Rapid, Room-Temperature Nanoparticle Drying and Low Energy Reconstitution Via Electrospinning

Polymeric nanoparticle drug formulations can increase drug bioavailability and lower toxicity when compared to the free drug. However, nanoparticle formulations often require drying for long-term size stability. Traditional drying techniques, e.i. freeze-drying and spray-drying, require sonication and large amounts of cryoprotectants to avoid irreversible aggregation so the resulting dispersions can be hypertonic. We propose to convert nanoparticles to a dry, stable form via electrospinning and use polyethylene glycol (PEG)-stabilized nanoparticles and polyvinyl alcohol (PVA) for electrospinning to demonstrate proof-of-concept.
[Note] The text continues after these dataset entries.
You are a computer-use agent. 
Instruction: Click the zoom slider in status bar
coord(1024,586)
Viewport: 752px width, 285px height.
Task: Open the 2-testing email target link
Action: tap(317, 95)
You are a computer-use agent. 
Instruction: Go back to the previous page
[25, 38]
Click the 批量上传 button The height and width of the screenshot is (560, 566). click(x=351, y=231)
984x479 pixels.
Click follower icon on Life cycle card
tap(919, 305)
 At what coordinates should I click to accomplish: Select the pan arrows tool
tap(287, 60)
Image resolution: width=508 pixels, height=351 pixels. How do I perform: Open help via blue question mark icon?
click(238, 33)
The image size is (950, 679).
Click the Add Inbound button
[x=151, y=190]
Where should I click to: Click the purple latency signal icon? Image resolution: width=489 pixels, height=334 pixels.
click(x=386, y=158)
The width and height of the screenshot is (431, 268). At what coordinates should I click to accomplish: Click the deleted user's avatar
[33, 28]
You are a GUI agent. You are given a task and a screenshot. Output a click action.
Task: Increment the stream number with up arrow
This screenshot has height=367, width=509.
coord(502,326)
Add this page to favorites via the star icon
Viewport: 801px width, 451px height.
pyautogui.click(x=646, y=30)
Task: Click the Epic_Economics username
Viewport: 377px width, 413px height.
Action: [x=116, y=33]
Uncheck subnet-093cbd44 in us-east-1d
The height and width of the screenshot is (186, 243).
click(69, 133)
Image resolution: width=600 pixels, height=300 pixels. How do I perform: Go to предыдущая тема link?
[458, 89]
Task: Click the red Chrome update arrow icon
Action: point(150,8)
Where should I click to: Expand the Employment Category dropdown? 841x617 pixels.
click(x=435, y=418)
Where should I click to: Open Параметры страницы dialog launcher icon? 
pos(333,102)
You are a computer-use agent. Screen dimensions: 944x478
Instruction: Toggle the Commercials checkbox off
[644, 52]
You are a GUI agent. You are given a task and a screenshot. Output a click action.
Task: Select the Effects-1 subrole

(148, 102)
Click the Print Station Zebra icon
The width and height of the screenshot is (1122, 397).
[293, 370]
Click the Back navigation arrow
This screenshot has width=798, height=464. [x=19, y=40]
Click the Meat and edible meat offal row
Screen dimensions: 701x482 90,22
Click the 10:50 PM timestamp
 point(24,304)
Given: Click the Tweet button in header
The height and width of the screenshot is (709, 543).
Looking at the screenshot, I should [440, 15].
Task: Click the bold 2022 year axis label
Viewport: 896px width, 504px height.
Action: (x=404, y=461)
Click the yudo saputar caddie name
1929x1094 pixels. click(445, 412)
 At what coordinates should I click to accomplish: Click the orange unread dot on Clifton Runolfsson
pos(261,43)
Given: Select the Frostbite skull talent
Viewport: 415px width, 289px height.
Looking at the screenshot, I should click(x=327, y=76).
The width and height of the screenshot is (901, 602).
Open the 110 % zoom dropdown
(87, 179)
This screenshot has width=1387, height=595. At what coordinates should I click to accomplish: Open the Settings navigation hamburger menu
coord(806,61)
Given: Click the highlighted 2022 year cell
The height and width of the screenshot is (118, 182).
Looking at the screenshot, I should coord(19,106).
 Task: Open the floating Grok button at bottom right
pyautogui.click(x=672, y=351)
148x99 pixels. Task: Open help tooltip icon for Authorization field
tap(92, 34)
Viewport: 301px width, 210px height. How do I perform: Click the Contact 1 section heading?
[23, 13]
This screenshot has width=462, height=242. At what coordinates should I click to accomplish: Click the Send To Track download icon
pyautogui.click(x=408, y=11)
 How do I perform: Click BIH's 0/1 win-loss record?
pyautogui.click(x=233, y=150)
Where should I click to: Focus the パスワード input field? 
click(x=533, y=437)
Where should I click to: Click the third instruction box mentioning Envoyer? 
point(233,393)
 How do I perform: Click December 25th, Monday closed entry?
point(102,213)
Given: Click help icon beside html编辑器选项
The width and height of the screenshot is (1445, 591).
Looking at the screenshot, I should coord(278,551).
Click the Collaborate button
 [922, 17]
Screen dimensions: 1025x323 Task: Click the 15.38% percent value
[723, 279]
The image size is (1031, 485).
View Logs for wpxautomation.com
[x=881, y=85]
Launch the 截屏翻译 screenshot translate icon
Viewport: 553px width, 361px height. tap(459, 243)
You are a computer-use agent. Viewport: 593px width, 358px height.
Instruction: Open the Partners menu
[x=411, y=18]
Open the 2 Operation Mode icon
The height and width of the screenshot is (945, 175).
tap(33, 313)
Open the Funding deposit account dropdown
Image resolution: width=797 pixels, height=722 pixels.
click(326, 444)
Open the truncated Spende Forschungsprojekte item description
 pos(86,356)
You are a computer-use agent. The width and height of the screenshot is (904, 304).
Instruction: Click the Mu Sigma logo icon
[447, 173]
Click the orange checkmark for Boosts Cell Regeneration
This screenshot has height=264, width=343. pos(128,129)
For drying, polymer nanoparticles were blended with PVA and electrospun. The nanoparticles were redispersed by dissolving the fibers in aqueous media without sonication. Following electrospinning into ~300 nm fibers, nanoparticles could be stored for at least seven months and redispersed with no change in nanoparticle size upon reconstitution. In order to maintain nanoparticle size upon redispersion, composition of the nanoparticle core, nanoparticle size, and nanoparticle to nanofiber diameter (NP:NF) ratio were important considerations. Size of the nanoparticles upon redispersion were maintained when the fiber diameter and nanoparticle diameter are comparable (NP:NF ratio ~ 1). Nanoparticles with liquid cores and larger particles better maintained their size when compared to nanoparticles with solid core and smaller particles, respectively.